Sunday, March 11, 2007

Slash and burn

I'm ranting again and this time I mean it. I got home on Friday afternoon to find a note through the door from the local Sustrans person, informing us that on Sunday a group of volunteers would be meeting across the road to do 'maintenance work' on the cycle trail. The last time this bunch of slash-and-burners turned up, the area looked devastated for months and it still hasn't grown back properly.

We knew when we bought the house that the cycle trail was going to be built over the road in what was then a lush, green tangle of trees and bushes. It seemed a positive factor - naively I assumed that Sustrans would be in favour of countryside, and greenery generally. After all, the whole point of the organisation is to build off-road trails for the public to enjoy when they want to get out of the town and away from traffic. It never occurred to me they would be obsessed with turning the stretch of pleasantly overgrown land opposite our house into some kind of sanitised suburban park, completely stripped of any vegetation between the trees.

Conveniently no phone number was provided so I hit the internet and the phone book - both people concerned were, equally conveniently, out of the office, but I did manage to leave a message for one of them with her colleague. In an attempt not to sound completely unhinged I asked for some new planting, but goodness knows what got passed on - ' a nasty piece of work in Ruddlemoor objects to your nice volunteers clearing the path' probably.

We decided to go out for the day today, as the last thing I wanted was to go over and 'discuss' it in front of an interested crowd, all believing they are doing good for the community by spending their Sunday defacing an inoffensive stretch of path.

Sure enough, we arrived back to find everything levelled once again and the path completely open to the road. I find this utterly bizarre, both as a user of the trail and as a resident. Which is more pleasant - to walk between banks of green, leafy vegetation which blocks out sight and some sound of passing traffic, or in full view and earshot of it?

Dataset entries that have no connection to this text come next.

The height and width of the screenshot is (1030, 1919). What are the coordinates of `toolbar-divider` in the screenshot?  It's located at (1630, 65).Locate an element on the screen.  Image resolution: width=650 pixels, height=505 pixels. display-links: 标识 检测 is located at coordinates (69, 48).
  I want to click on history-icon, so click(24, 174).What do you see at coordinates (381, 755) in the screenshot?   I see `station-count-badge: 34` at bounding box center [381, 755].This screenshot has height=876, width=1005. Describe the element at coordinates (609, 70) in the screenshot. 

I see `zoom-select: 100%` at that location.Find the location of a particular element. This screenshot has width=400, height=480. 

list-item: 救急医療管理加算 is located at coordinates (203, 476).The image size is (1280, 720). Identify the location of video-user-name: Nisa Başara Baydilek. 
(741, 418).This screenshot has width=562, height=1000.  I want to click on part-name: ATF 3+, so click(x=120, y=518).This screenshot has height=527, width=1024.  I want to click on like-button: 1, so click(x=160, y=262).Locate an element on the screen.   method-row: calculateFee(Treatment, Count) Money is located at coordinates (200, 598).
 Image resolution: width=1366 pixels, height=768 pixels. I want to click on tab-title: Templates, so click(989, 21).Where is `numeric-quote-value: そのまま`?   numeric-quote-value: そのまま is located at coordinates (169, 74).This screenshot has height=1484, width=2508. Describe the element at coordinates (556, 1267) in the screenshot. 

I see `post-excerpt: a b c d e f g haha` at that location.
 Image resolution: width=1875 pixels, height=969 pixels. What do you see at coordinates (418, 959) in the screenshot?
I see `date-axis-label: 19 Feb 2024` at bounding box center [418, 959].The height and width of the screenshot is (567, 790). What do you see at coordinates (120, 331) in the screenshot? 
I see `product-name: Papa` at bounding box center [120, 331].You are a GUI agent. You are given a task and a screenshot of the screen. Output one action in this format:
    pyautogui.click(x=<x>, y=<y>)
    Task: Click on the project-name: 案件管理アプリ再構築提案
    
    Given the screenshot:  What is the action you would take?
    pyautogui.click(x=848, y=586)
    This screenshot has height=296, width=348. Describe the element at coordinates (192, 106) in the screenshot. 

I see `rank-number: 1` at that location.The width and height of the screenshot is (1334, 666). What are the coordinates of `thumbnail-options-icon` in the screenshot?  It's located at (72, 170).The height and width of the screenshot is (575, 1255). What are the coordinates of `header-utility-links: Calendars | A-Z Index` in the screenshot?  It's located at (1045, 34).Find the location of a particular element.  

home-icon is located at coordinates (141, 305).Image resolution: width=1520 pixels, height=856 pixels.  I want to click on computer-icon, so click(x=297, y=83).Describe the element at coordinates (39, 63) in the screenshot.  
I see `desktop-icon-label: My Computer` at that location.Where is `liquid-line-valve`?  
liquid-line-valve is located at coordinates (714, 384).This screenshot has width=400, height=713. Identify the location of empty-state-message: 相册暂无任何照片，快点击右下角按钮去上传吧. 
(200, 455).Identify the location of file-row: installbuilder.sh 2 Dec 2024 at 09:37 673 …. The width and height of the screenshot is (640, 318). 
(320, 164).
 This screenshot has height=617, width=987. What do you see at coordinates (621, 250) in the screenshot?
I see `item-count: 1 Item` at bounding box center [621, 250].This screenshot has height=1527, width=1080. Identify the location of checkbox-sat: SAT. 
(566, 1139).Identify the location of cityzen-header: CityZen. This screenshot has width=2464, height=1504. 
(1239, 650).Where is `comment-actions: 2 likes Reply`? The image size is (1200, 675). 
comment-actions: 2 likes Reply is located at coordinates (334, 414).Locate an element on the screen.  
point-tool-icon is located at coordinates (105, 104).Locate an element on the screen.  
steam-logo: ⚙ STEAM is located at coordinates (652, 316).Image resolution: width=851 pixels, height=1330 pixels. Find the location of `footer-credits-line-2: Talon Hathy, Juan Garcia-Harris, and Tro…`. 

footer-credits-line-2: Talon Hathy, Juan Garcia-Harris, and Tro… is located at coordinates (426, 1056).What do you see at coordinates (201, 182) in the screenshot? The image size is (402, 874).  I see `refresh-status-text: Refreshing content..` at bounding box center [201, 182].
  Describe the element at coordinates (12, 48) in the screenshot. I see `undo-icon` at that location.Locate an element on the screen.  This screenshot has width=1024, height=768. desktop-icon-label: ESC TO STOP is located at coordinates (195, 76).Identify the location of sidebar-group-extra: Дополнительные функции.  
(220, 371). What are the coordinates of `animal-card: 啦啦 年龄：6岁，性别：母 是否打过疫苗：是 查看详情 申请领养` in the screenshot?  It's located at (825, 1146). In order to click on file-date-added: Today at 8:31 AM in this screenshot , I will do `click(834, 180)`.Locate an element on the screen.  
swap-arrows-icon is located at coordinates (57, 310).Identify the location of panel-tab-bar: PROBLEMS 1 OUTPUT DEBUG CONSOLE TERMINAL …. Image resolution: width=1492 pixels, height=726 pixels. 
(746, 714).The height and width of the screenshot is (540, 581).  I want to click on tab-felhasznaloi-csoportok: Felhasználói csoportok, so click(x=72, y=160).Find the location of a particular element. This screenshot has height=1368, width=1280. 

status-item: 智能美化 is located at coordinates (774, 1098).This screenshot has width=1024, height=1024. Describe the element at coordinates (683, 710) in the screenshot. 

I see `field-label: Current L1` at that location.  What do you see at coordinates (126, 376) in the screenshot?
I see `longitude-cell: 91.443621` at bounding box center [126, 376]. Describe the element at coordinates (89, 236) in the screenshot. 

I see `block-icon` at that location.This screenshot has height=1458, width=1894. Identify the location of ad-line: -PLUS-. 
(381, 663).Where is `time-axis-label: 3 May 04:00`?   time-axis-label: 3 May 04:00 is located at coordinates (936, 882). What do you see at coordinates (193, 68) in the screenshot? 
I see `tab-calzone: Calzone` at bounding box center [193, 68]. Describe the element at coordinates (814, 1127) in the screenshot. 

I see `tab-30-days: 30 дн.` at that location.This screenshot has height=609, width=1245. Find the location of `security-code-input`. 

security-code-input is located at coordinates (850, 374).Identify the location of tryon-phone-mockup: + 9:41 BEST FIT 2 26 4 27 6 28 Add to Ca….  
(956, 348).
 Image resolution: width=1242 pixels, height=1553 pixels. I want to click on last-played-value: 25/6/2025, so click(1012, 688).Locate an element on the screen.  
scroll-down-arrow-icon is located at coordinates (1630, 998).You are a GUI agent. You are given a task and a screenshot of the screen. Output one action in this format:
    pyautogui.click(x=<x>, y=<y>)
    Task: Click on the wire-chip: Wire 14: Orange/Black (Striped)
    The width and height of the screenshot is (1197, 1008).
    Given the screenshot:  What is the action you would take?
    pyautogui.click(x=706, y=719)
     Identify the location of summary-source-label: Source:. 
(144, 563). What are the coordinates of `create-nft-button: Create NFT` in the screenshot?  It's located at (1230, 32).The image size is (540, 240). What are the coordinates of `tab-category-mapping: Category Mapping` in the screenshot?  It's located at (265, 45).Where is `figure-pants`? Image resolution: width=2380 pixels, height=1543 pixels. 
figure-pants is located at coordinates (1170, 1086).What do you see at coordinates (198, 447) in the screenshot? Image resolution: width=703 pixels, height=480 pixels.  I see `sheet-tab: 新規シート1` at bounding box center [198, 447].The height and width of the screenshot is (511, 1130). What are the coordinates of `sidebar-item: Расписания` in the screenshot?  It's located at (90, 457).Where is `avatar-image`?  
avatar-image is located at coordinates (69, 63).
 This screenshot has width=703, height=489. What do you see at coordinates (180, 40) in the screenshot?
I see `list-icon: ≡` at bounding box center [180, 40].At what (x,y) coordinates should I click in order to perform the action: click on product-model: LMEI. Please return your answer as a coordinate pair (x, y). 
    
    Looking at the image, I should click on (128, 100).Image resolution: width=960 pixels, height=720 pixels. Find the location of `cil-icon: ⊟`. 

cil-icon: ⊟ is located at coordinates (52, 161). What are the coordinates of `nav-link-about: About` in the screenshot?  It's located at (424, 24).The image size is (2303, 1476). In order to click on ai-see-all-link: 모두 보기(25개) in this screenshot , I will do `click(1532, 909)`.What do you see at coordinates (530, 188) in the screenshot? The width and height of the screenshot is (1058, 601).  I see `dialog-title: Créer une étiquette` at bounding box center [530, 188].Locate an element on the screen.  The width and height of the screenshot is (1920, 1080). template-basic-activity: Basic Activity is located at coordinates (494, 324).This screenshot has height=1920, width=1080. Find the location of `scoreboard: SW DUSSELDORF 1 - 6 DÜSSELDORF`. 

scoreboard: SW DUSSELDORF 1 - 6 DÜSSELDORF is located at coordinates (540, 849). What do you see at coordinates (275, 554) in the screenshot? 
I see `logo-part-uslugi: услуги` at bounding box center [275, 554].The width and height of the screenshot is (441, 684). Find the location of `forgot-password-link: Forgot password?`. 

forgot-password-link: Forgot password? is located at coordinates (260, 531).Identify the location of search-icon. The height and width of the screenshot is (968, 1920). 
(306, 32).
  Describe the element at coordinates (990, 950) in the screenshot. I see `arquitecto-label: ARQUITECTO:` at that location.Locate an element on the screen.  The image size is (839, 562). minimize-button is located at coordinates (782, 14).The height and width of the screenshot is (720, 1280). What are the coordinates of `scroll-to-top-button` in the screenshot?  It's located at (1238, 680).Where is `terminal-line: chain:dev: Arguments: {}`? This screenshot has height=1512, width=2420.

I realise this may sound pretty minor stuff, so why does it get my back up so much? Firstly because we, whose environment is adversely affected, are the last to know - I have discovered that for the last few weeks Sustrans have been putting invitations in the local press for people to come and help. Then to have absolutely no control over what happens just outside my property. And finally to think that all those people are now congratulating themselves on being so public-spirited. If they are really so concerned about the environment, they could go and pick up all the rubbish flung out of souped-up old Peugeots the moment the local petrolheads finish their drive-thru McDonalds. Or campaign to reduce the speed limit on this road, where yet another driver was killed last week, his car on the wrong side of the road,and which is now referred to in the local press as an 'accident blackspot'. How would they feel, these marvellous volunteers who no doubt live in wonderfully leafy surroundings, if I turned up outside their garden fence and started hacking down all the vegetation they can see from their windows?

So you could say I am not happy. At the moment I intend to get back on the phone tomorrow and put my case. Sometimes I simmer down and decide to let it pass. This time I think not.